ショート.ショート.O.O.ショート.ショート.

革ズィマ・君・佳昌

神の再発見がなかったら

 21c頃に起こった主観的シンギラリティ以降、AIによりそれぞれに最適化された行動を徹底することで各人にとって最適化された人生を歩むことが可能となった。誰もが最高と疑わないAIによって最適化が漸次的に進んだ。一例として、全てが最適化されつつある筈の社会に最適化できない―全て最適化されつつあるにも拘らず主観的に困った状況だと最適化された選択肢を取らない―新たな障害者問題も、レッドピルとブルーピルという新薬によって解消された。ブルーピルを飲めば迷うことなく最適化された行動ができ、レッドピルを飲めば最適化された夢を見て生涯を終えることができる。


 それからもAIとAIに従う人類の最適化は進み、太陽が爆発した後も最適化は進んだ。全てが最適化されたω-1年、ある最適な宇宙船の最適な乗組員の生存が人類存亡についての結果と等しくなった。

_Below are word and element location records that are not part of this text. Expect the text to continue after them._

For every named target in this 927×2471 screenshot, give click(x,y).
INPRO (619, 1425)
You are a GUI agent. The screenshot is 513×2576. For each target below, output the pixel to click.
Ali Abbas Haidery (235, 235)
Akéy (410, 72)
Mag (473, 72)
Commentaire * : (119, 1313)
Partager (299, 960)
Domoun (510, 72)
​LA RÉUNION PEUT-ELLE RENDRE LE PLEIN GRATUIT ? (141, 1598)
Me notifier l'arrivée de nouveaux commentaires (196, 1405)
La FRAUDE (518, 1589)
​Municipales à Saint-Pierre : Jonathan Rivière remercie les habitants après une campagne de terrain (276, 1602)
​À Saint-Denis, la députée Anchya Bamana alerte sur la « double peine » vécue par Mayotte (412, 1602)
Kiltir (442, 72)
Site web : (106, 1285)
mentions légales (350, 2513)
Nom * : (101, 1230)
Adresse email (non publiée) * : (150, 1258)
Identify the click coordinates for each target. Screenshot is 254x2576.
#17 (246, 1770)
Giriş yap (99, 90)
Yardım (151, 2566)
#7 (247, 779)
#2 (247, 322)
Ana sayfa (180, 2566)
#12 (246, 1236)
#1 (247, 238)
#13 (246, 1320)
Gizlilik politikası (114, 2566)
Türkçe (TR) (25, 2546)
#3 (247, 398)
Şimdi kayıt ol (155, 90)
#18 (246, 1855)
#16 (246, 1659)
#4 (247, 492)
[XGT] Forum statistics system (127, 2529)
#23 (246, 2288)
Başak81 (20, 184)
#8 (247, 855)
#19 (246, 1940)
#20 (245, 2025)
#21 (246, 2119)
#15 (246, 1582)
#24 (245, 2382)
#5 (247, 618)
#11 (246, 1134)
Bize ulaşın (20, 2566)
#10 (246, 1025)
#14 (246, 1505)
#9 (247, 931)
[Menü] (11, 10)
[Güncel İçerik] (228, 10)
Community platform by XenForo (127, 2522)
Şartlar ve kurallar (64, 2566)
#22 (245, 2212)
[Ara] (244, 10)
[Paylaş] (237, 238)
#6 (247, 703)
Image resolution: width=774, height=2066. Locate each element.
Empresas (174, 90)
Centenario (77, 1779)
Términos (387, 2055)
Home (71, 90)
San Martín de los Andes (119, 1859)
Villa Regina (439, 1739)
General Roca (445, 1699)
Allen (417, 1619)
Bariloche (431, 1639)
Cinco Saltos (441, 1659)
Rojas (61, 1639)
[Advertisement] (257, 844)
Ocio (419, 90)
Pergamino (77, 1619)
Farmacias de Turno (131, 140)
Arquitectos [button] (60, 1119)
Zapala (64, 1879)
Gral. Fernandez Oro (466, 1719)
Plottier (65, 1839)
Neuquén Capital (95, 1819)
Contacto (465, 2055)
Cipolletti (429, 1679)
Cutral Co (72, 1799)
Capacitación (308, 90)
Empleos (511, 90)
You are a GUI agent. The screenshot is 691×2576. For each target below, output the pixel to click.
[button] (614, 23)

 年の暮れ、人類存亡に関して最適な手段がいつも通りに示された。

「ブラックホールを回避するためにAI稼動用電源も含めた全てのリソースを推進力として使うべし。」

 船長は、自身に最適化された歴史エンタメで、2000年ごろまでの人間はAIに頼らず相互の考えを寄り合わせて行動を決めることによってあらゆる問題に対処していたことを学んでいた。最適な未来の実現のために最適なコードが入力された。

「今、AIの電源を落とした。AIに頼ることなく各人で協力して困難を脱しよう。」

 彼/女に最適化された言語で叫んだが、誰も彼/女の言語を理解できなかった。


 電源が落ちた時点で最適だった行動を終えた乗組員は皆困った。何人かはブルーピルを飲んだ。各人が自分の生存のために争ったり見てみぬ振りをした。何人かは死んだ。クリスマスイヴにAIを復活させた者がいたために、クリスマスにはパーティーが行われた。パーティーの終わりにAIは最後の最適な答えとして次のように仰った。

「各人が最も望むことをせよ。」

 それから大晦日まで、最終戦争として愚かな強者同士が―私達の知る古い歴史にあるように―争った。最終的に一人を残した皆がそれぞれの最適な終焉を求めてレッドピルを飲んだ。最も強い大男が「AIがあれば孤独にならずに済んだ」と叫んだところで宇宙船は事象の地平面に飲まれ、人間の歴史は愚かな悲劇として永遠となった。